>> Begin

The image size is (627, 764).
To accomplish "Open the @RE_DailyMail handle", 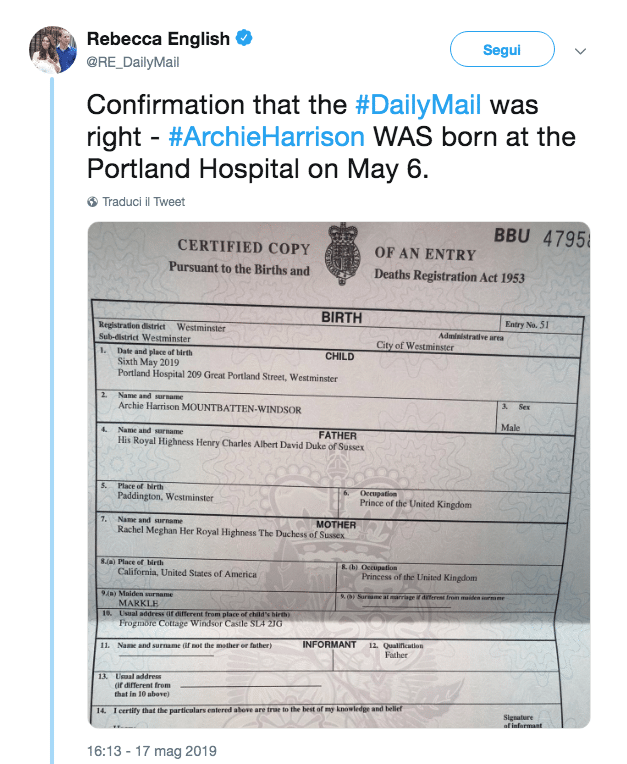I will (133, 62).
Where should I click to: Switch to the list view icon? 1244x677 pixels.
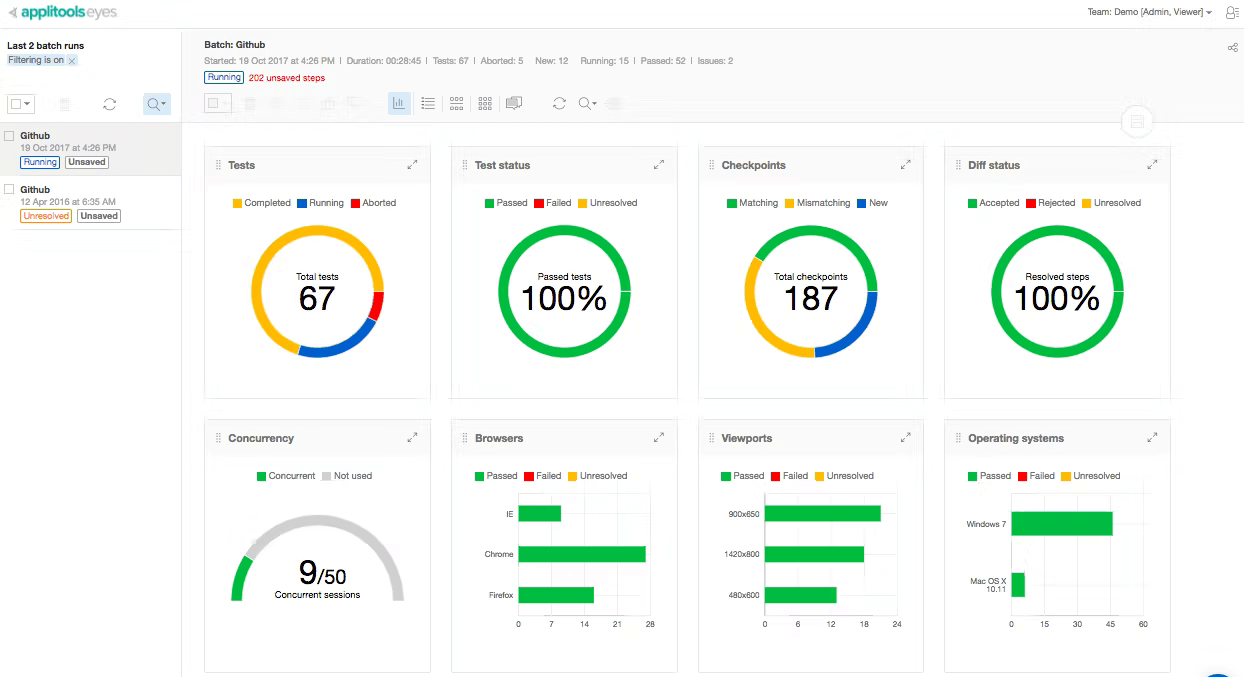coord(428,103)
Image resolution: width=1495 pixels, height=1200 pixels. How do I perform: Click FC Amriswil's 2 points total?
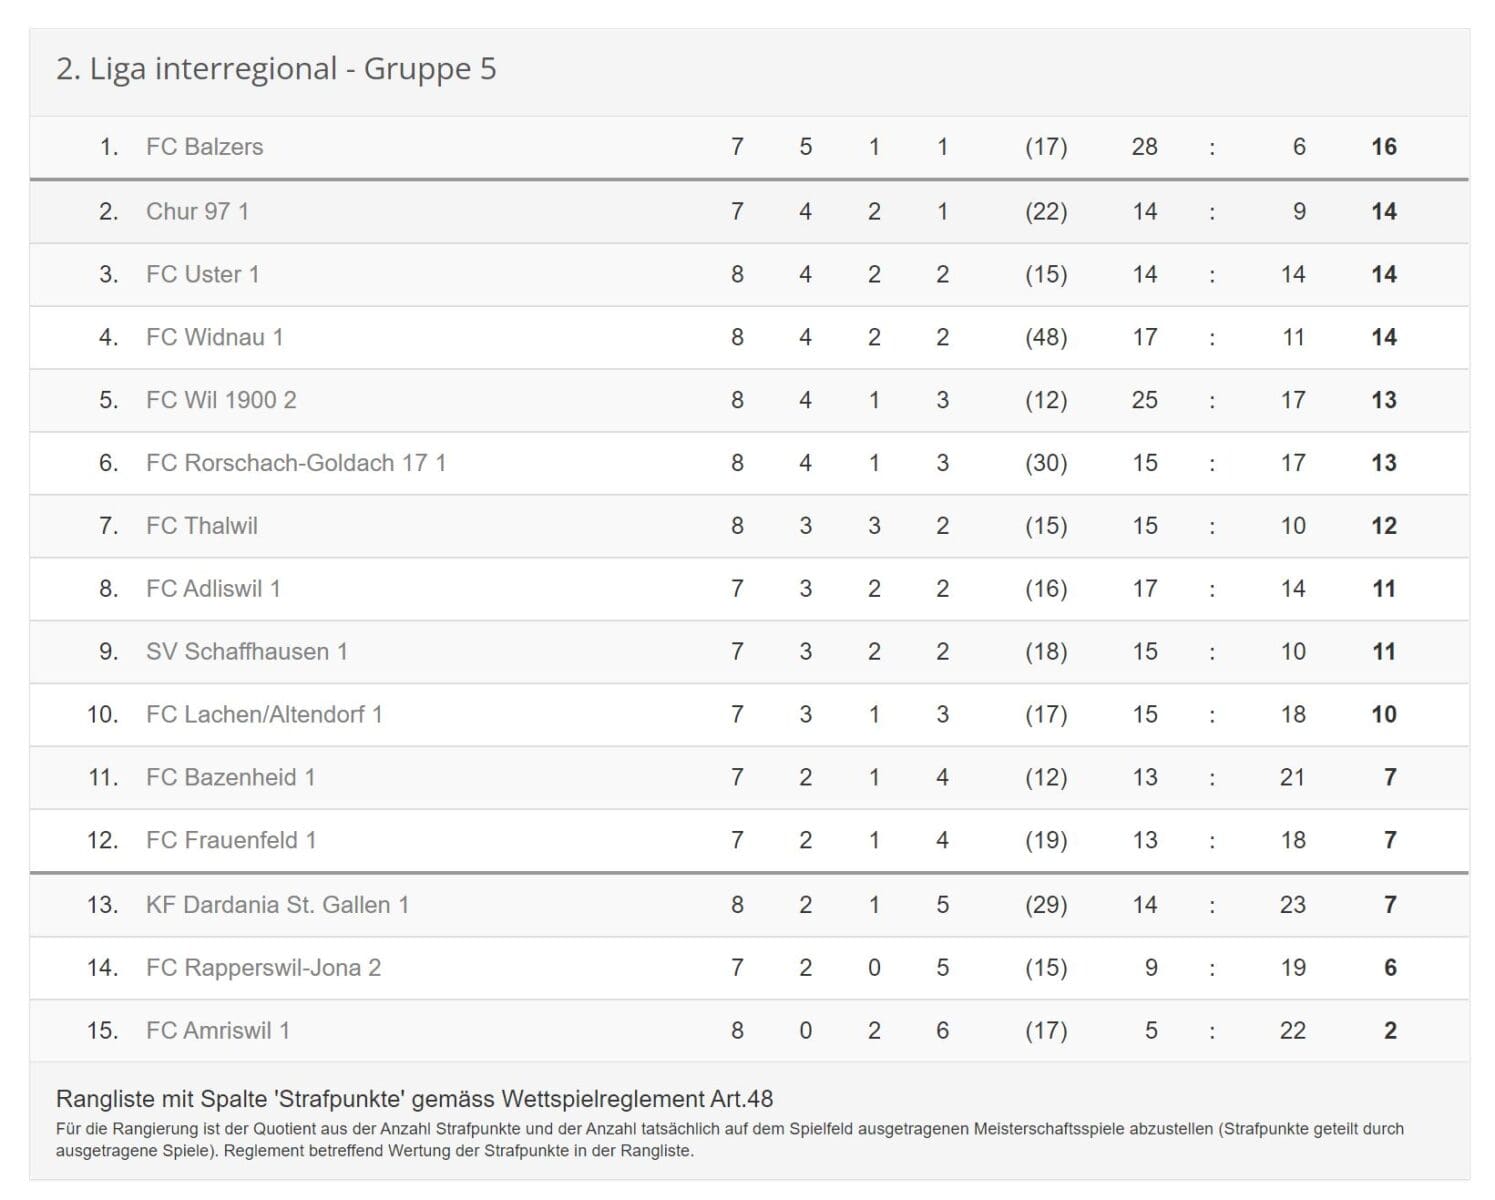tap(1389, 1031)
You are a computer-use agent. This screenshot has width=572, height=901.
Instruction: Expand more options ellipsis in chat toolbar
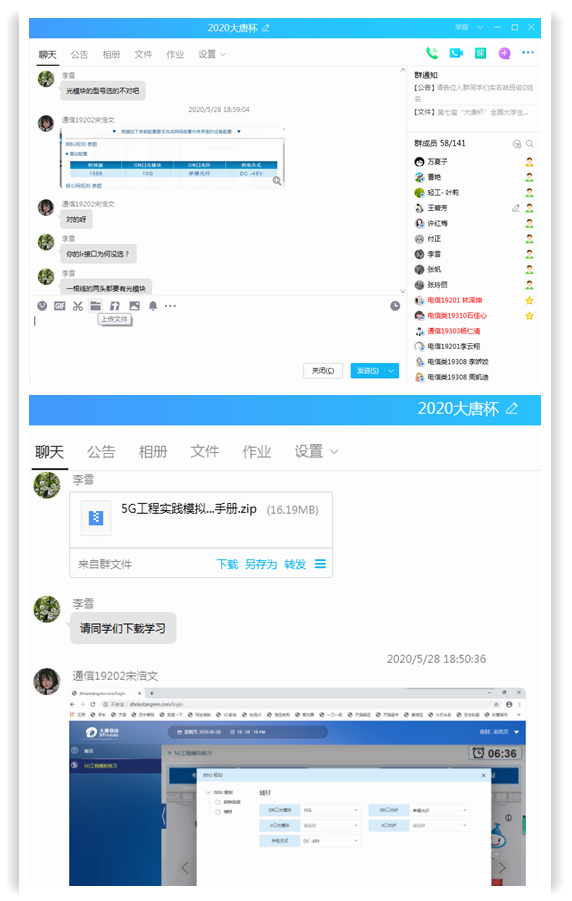[x=170, y=306]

>> End

> _Work instructions_:
Copy the listing above from the line containing "You are a computer-use" through its end, both ends included, and leave out the pictures.

> _Task result_:
You are a computer-use agent. This screenshot has width=572, height=901.
Instruction: Expand more options ellipsis in chat toolbar
[x=170, y=306]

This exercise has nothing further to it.